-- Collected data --
-.-.-

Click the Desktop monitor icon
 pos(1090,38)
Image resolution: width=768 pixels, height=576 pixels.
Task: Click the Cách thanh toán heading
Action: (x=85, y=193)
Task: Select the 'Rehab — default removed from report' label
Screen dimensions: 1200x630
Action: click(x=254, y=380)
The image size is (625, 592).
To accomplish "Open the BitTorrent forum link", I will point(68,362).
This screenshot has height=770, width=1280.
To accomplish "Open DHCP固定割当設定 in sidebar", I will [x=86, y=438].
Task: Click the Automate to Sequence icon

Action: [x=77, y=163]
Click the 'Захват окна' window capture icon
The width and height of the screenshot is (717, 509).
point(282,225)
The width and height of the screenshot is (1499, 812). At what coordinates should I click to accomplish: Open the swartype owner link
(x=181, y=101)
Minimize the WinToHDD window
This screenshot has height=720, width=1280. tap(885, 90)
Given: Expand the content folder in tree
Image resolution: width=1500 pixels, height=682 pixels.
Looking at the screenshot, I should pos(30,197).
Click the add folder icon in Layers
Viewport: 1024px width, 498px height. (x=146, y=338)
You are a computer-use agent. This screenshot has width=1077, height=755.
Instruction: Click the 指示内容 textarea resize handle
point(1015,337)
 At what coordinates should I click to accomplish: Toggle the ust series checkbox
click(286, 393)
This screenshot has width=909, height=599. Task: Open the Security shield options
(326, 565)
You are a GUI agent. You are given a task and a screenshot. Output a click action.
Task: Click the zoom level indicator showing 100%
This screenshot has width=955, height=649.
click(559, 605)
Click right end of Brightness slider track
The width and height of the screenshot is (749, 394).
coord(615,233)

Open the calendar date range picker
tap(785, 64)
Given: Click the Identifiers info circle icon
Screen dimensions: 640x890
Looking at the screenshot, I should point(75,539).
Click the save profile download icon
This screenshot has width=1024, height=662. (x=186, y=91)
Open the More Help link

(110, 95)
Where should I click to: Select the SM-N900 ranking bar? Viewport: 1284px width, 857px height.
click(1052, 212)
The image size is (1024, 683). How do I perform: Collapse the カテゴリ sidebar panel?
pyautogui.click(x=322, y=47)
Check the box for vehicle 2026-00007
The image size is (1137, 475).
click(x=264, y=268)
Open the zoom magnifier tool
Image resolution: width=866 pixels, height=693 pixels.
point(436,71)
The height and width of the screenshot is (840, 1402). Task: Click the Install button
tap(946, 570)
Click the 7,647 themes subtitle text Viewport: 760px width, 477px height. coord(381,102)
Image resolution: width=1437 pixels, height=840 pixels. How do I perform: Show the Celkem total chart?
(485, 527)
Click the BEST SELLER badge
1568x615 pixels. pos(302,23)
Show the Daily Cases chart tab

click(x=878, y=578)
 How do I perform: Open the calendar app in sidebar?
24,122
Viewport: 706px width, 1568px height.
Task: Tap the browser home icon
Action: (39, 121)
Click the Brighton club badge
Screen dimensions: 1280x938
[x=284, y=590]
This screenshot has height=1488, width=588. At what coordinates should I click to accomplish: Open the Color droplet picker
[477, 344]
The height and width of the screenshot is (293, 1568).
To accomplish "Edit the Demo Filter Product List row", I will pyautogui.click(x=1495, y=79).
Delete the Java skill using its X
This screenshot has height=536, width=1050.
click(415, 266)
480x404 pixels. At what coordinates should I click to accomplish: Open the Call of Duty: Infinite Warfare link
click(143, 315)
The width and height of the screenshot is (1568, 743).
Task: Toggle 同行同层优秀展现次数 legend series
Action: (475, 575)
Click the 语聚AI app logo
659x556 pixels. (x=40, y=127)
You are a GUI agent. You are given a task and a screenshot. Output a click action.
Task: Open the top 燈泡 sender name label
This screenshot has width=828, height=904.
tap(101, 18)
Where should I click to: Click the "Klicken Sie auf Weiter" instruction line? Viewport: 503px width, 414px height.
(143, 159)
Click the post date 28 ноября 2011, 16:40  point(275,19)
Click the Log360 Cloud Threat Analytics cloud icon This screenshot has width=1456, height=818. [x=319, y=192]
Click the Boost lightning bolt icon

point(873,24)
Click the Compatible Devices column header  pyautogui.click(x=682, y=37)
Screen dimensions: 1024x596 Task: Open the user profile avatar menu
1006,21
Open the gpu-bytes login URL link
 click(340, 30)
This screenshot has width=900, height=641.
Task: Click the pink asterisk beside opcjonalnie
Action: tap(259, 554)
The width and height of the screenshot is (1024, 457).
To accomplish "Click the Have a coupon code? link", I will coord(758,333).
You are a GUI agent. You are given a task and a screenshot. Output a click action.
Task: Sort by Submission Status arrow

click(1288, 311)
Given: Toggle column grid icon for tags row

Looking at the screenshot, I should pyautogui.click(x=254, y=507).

-.-.-

Write out exactly the lines above between the line with "Open the More Help link" and the line with "Click the Brighton club badge", inclusive, and nothing beyond them.

-- Solution to this exercise --
Open the More Help link

(110, 95)
Where should I click to: Select the SM-N900 ranking bar? Viewport: 1284px width, 857px height.
click(1052, 212)
The image size is (1024, 683). How do I perform: Collapse the カテゴリ sidebar panel?
pyautogui.click(x=322, y=47)
Check the box for vehicle 2026-00007
The image size is (1137, 475).
click(x=264, y=268)
Open the zoom magnifier tool
Image resolution: width=866 pixels, height=693 pixels.
point(436,71)
The height and width of the screenshot is (840, 1402). Task: Click the Install button
tap(946, 570)
Click the 7,647 themes subtitle text Viewport: 760px width, 477px height. coord(381,102)
Image resolution: width=1437 pixels, height=840 pixels. How do I perform: Show the Celkem total chart?
(485, 527)
Click the BEST SELLER badge
1568x615 pixels. pos(302,23)
Show the Daily Cases chart tab

click(x=878, y=578)
 How do I perform: Open the calendar app in sidebar?
24,122
Viewport: 706px width, 1568px height.
Task: Tap the browser home icon
Action: (39, 121)
Click the Brighton club badge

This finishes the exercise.